** WHAT IS EXPECTED **
Can you rewrite the data starting at the line that contains "Plate (793, 263)" and ending at the line that contains "events (473, 811)", both ends included and the request line kept, with every coordinate in the answers scaled by 1.8 and rounded to a whole number, halves rounding up? Give only those lines.

** DATASET ENTRIES **
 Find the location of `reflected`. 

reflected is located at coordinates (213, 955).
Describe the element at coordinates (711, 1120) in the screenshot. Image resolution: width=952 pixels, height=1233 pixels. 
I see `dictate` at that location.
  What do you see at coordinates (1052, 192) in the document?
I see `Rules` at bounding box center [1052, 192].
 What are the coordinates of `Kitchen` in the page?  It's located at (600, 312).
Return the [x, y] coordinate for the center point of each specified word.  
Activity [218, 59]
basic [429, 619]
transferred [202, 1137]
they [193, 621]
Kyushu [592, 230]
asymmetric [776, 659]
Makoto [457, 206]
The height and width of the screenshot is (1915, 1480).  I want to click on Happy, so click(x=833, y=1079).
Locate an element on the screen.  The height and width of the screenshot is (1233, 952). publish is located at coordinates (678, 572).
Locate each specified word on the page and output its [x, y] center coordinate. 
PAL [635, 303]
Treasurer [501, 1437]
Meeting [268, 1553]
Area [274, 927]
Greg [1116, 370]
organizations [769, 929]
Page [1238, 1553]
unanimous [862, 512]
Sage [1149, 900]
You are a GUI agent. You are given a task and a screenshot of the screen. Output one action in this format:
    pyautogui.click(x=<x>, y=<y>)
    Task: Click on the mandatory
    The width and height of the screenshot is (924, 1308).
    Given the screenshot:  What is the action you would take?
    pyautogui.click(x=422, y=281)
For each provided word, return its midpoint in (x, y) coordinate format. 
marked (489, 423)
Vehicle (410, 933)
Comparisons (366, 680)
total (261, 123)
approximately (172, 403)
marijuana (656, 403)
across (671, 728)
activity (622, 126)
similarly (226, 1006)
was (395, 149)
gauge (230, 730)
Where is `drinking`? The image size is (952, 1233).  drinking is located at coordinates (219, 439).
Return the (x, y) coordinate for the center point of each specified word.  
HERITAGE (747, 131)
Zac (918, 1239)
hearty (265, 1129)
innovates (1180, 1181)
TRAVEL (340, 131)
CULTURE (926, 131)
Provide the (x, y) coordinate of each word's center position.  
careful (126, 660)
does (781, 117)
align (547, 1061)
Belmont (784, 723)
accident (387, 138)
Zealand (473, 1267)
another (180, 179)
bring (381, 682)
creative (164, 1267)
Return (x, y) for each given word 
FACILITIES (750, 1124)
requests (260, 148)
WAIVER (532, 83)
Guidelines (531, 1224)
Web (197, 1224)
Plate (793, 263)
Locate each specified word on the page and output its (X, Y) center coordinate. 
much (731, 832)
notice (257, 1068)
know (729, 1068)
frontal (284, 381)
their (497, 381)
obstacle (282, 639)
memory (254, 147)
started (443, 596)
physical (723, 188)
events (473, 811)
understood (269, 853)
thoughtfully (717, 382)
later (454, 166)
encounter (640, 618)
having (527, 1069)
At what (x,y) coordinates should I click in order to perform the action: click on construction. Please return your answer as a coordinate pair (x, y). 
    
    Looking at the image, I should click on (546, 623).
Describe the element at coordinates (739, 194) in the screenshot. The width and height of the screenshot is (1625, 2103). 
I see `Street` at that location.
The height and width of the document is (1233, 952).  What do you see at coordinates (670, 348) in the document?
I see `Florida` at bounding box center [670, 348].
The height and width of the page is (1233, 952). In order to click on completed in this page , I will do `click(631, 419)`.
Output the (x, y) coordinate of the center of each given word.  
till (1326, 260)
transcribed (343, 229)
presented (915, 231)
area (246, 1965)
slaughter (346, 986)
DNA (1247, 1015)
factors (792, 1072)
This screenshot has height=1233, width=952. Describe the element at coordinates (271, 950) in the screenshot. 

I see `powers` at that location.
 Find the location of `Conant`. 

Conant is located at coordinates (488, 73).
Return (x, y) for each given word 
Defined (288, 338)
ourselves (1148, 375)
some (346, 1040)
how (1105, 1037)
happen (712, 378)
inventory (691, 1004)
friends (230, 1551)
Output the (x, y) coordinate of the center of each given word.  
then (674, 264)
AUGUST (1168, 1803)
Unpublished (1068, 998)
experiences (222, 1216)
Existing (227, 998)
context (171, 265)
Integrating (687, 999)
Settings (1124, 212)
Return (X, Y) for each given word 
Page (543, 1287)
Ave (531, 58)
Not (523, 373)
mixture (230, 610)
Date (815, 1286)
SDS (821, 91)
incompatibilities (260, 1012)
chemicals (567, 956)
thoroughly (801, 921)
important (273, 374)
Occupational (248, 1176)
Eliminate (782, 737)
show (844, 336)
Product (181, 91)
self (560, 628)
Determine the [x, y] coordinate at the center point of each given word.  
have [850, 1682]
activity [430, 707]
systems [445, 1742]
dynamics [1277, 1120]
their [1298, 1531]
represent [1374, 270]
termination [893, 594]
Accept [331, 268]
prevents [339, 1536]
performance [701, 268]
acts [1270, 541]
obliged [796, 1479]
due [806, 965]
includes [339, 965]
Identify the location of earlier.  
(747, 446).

** SOLUTION TO THIS TASK **
Plate (1427, 473)
Locate each specified word on the page and output its (X, Y) center coordinate. 
much (1316, 1498)
notice (463, 1922)
know (1312, 1922)
frontal (511, 686)
their (895, 686)
obstacle (508, 1150)
memory (457, 265)
started (797, 1073)
physical (1301, 338)
events (851, 1460)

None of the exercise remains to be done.